Enema with Vitamins of Talent: Gudiashvili’s Unknown Satirical Drawings
The Lado Gudiashvili Fund Exhibition Hall is hosting the fourth and last exhibition “1+70 Unknown” dedicated to his 120th anniversary.
With the support of the Georgian Ministry of Culture and Monument Protection and Tbilisi Municipality City Hall, art lovers have had a wonderful chance to witness four indelible expositions. This very exhibition is distinguished by a series of completely unknown graphic works from private collections.
“The artistic images of graphic series and situations, by means of the painter’s rich fantasy, embody the fallacious sides of his strict reality, such as falseness, foolishness, vanity, pseudo-erudition, wickedness, violence, greediness; all those that were spreading fear and killing love and frankness between people,” writes Irina Arsenishvili, art-historian. “We can say that none of the historical documents of those times have such a strong influence as the visual expressions of Lado Gudiashvili.
The whole second floor is dedicated to graphic works saturated with allegory and satire which show how crucial those days were and how beauty, peace and kindness was threatened.

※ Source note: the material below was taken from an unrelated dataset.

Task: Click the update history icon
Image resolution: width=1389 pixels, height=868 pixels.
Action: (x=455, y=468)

One of them is ‘Enema with Vitamins of Talent,’ another the almost identical portraits of a lion and a man, making it dubious which one is the wilder.

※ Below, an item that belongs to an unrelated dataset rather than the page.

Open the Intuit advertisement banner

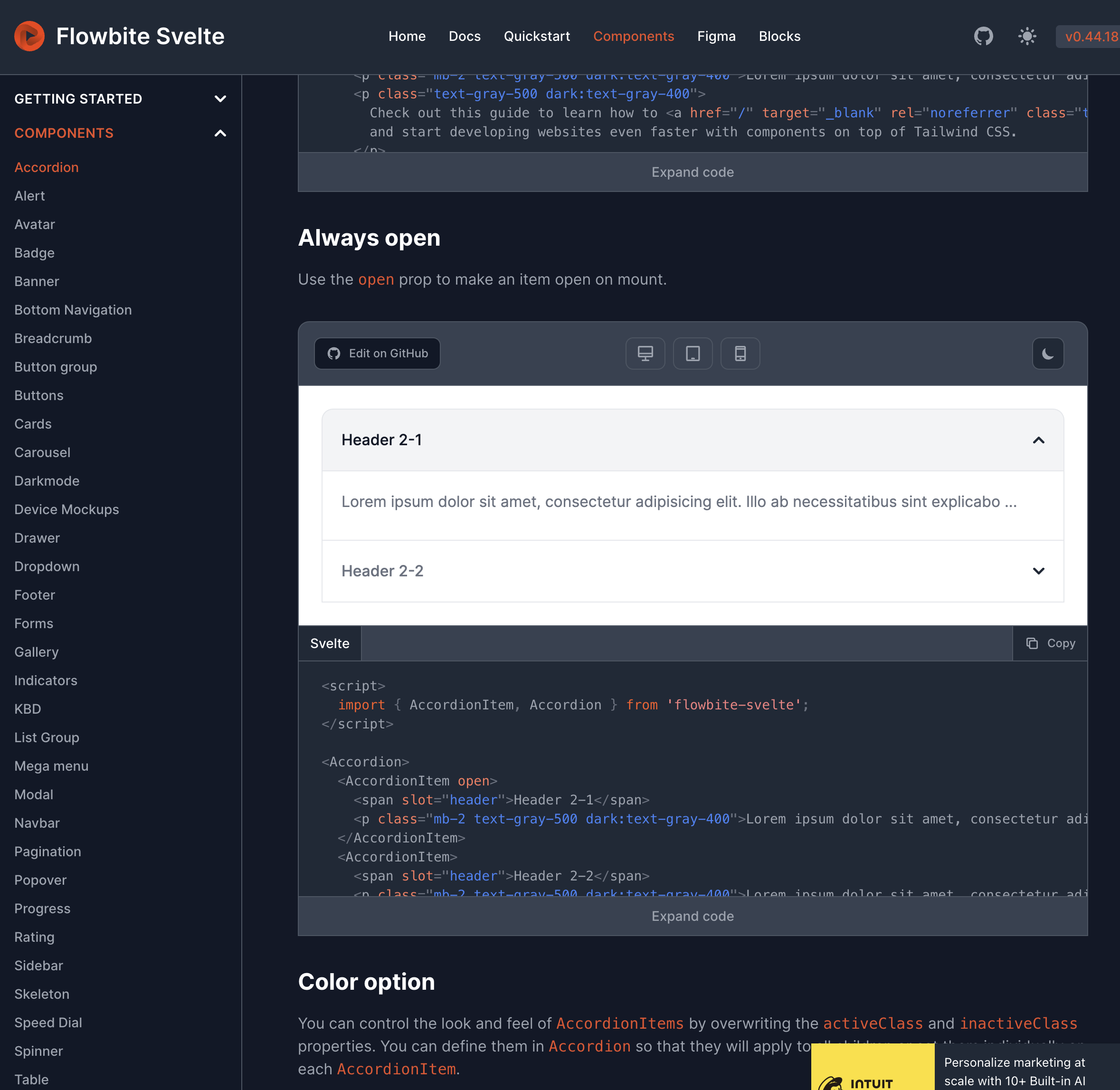(x=961, y=1071)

“I like to paint beautiful people,” Gudiashvili, one of the founders of Georgian modern art, once said. It is impossible not to agree when ascending to the third floor and seeing his unbelievable, totally captivating paintings: famous ‘In Cafe Rotonda,’ ‘Neli Oneli,’ so incredibly transparent and subtle, ‘Picasso and his Model,’ ‘Beauties’ and more.

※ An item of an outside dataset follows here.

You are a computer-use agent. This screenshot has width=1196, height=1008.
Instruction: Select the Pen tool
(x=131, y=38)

In 1919, together with Davit Kakabadze and Shalva Kikodze, Gudiashvili was sent to Paris as a result of special selection where famous female painters Elene Akhvlediani and Ketevan Maghalashvili lived. Gudiashvili began studying in the Free Academy and attended lectures at the Academy of Fine Arts, participating in exhibitions in Paris, Rome, Venice, India, Brussels, and Amsterdam. In 1922, Lado Gudiashvili’s first solo exposition was arranged at La Licorne Gallery of Paris. Andre Salmon, famous French art critic, said: “Gudiashvili admits as his vocation to be first and foremost, an artist. However, you know well what it means after Delacroix, Courbet, Cezanne and Seurat. Thanks to his own mysterious nature and racial instincts, he splendidly well managed to stay a poet, for which he will always be loved. I cannot compare him to anybody else… Maybe, Gudiashvili is the forefather of the art that the young nation that was oppressed in the past should create tomorrow… I believe that my adolescent painter from Tbilisi has a sparkling future in store.”
In the same year, the monograph of the well-known art critic Maurice Raynal was published in France under the title ‘Lado Gudiashvili’. It read: “Lado Gudiashvili’s exposition for us became a discovery which represented an extremely original painter. He thinks in such a complicated, or maybe, in such a simple way as his compatriots who are the descendants of an ancient civilization. Even in the tempting diversity of Parisian taste, he has managed to fully maintain his national characteristics, has stayed a pure Georgian even after he has seen and learned the expressive modes of the world-acclaimed painters.”
Lado Gudiashvili was a real aesthete, liked to be dressed neatly and he always wore a scarf. He fell in love with Nino, an extremely educated woman from Guria region, who worked in Tbilisi. After some years, a friend of hers reminded Nino: “Do you remember what you said when we attended Gudiashvili’s exposition for the first time? You told us: ‘Oh, how I wish I could live in the house where such paintings are displayed and poets read verses.’” How could Nino imagine then that after many years, this almost unreal wish would come true? They had one only daughter whos own daughter now heads the Lado Gudiashvili fund.
Lado Gudiashvili was the very painter who in that totalitarian regime decorated Kashueti Church with Saint Mary, Baby Christ, the Apostles and Archangel Gabriel. His national taste is very well felt here – Saint Mary resembles a Georgian woman in all aspects. The masterpiece performed in captivating colors, was restored and reborn in 2014, so, everyone can see it now in its full splendor.
This unique exposition of our great master will last for several months.